Seperti lazimnya makam para wali yang lain, salah satu kekaromahan Sunan Bejagung ini yaitu adanya suatu sumur giling yang digali sendiri oleh Sunan yang terletak di sebelah utara komplek makam. Sumur berbentuk persegi yang diakui sebagai salah satu maha karya Sunan Bejagung ini airnya tidak sempat kering sepanjang masa bahkan disaat musim kemarau terparah sekalipun. Untuk menaikkan air dari sumur ini, dibuat kumparan besar dari kayu yang diletakkan melintang diatas sumur. Kumparan itu dibuat sedemikian rupa sehingga gampang untuk diputar. Dengan kedalaman 62 m, dapat dibayangkan betapa susahnya menaikkan air dengan katrol kecil.

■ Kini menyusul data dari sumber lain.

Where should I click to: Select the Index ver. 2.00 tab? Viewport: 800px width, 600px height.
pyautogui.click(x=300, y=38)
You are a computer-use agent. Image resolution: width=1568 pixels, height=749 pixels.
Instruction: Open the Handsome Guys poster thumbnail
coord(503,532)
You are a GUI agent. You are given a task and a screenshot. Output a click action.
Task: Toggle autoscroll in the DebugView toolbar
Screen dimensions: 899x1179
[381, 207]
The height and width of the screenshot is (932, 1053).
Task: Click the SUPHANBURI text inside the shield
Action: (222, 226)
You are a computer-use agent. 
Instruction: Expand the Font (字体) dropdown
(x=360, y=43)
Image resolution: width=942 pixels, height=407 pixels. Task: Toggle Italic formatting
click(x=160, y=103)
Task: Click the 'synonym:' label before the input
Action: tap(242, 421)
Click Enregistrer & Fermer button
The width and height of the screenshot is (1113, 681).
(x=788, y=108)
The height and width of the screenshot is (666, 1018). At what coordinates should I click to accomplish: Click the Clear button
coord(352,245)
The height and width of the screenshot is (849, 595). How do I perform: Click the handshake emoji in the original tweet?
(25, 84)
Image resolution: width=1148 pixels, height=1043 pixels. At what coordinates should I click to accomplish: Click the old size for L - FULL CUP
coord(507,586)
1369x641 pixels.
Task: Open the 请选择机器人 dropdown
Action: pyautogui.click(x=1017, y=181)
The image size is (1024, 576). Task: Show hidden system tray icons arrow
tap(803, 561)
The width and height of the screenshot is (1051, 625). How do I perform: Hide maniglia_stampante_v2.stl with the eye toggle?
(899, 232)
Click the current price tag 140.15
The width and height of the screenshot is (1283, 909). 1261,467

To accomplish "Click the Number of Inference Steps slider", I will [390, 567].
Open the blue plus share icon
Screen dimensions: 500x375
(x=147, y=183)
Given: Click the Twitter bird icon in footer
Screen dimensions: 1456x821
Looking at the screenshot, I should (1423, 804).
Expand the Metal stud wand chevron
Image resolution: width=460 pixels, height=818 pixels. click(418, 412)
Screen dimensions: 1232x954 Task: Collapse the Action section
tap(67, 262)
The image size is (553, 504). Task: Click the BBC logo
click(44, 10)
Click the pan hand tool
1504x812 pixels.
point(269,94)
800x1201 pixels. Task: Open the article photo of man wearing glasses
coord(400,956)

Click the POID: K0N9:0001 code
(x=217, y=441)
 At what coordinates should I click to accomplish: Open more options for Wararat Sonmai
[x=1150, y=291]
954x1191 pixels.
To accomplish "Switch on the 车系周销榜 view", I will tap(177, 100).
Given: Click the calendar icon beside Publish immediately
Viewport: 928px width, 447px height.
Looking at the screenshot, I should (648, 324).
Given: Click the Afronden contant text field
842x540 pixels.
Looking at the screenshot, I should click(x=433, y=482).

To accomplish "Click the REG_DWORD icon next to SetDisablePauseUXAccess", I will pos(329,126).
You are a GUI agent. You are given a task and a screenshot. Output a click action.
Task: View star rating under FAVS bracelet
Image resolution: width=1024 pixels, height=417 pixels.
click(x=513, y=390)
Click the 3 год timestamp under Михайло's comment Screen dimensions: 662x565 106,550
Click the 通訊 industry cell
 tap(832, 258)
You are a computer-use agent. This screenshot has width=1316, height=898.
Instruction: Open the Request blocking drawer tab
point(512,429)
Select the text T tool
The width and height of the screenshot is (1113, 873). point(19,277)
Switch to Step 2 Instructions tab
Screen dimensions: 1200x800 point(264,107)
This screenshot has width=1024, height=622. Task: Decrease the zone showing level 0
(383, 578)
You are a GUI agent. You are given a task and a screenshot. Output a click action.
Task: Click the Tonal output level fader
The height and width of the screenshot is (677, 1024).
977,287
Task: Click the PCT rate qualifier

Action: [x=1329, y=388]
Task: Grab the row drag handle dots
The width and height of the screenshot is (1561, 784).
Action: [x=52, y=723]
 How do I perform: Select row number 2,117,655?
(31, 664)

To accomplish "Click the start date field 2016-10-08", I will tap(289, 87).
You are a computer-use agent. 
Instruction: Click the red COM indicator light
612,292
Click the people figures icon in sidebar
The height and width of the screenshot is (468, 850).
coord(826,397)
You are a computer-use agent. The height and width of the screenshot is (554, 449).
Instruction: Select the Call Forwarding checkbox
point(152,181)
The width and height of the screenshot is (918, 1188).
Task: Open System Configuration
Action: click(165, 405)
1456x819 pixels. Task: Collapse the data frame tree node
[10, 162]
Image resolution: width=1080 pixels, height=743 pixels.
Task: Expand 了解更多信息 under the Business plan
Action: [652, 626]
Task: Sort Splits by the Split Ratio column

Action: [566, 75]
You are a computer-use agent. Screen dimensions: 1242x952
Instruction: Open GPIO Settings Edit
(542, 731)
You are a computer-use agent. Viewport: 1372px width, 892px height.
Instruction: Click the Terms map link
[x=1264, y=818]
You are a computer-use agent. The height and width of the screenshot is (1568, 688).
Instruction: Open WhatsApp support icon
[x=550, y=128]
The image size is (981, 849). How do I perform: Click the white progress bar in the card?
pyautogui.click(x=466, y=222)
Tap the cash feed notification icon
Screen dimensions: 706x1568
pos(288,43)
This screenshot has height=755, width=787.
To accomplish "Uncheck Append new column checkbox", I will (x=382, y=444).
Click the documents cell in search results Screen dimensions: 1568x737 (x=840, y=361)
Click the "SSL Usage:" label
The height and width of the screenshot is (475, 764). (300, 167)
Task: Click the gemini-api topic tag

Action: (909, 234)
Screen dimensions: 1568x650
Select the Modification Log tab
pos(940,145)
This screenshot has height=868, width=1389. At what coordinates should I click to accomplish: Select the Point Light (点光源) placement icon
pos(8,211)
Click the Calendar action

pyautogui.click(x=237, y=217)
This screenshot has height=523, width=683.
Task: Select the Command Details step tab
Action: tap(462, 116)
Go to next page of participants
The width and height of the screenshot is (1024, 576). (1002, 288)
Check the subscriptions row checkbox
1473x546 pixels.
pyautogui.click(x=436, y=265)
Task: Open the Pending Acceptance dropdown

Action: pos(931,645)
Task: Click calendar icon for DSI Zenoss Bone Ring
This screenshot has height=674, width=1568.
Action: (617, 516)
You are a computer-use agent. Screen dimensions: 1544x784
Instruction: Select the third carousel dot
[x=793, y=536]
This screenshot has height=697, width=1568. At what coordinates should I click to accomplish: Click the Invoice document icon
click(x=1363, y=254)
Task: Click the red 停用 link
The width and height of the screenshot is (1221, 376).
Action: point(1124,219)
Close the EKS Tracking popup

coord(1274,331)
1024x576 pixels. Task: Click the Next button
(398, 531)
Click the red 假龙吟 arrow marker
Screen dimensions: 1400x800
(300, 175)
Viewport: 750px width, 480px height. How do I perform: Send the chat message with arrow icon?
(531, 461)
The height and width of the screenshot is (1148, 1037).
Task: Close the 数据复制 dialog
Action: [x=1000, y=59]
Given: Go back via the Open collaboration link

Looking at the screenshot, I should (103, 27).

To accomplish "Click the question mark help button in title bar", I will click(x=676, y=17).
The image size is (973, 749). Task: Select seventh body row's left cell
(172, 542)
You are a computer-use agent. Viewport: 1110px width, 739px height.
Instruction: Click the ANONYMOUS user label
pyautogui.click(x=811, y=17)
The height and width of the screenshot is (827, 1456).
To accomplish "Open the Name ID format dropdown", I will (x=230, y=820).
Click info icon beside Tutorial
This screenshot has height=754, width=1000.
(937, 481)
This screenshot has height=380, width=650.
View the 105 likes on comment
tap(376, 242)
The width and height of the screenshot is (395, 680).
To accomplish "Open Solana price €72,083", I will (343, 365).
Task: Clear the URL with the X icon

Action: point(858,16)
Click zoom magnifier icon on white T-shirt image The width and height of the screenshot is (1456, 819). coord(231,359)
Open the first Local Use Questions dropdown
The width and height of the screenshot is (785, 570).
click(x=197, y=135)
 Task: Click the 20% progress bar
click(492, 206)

Dikarenakan cara pengambilan air yang memanfaatkan kumparan kayu besar (gilingan). Seperti pemintal benang yang banyak difungsikan para pengrajin batik gedog dari Kecamatan Kerek, Tuban. Sehingga sumur hasil karya Syeikh Asy’ari tersebut kemudian disebut sumur Giling.

Bagi penduduk Tuban, terutama yang tinggal di wilayah Kecamatan Semanding, Sumur Giling tidak ubahnya sumur zam-zam yang ada di Masjidil Haram, Mekkah, Saudi Arabia. Menurut keyakinan penduduk setempat, air sumur sedalam 62 m tersebut mempunyai berjuta karamah atau kasiat. Keyakinan itulah yang mengundang banyak orang berbondong-bondong datang ke situs makam salah satu penyebar agama Islam di Pulau Jawa ini. Kendati tak masuk dalam daftar anggota Wali Songo, makam Sunan Bejagung tetap disejajarkan dengan para wali yang lain.

Menurut cerita tutur yang berkembang di penduduk, pembuatan sumur tersebut dilakukan cuma perlu waktu satu hari satu tengah malam. Tidak Sedikit orang yakin air Sumur Giling Sunan Bejagung mengandung energi luar biasa. Karena berada pada kedalaman 62 m di bawah tanah diyakini dapat membuat tubuh lebih sehat.

Terlepas dari seluruh mitos tersebut, sumur giling tua peninggalan Sunan Bejagung itu jadi bukti yang masih tersisa dari peradaban masa dulu bangsa Indonesia. Bahwa sejak era Majapahit, bangsa ini sudah mengenal tehnologi pengeboran, faktor itu tak mampu terbantahkan dengan bukti-bukti yang masih ada seperti Sumur Giling Sunan Bejagung tersebut.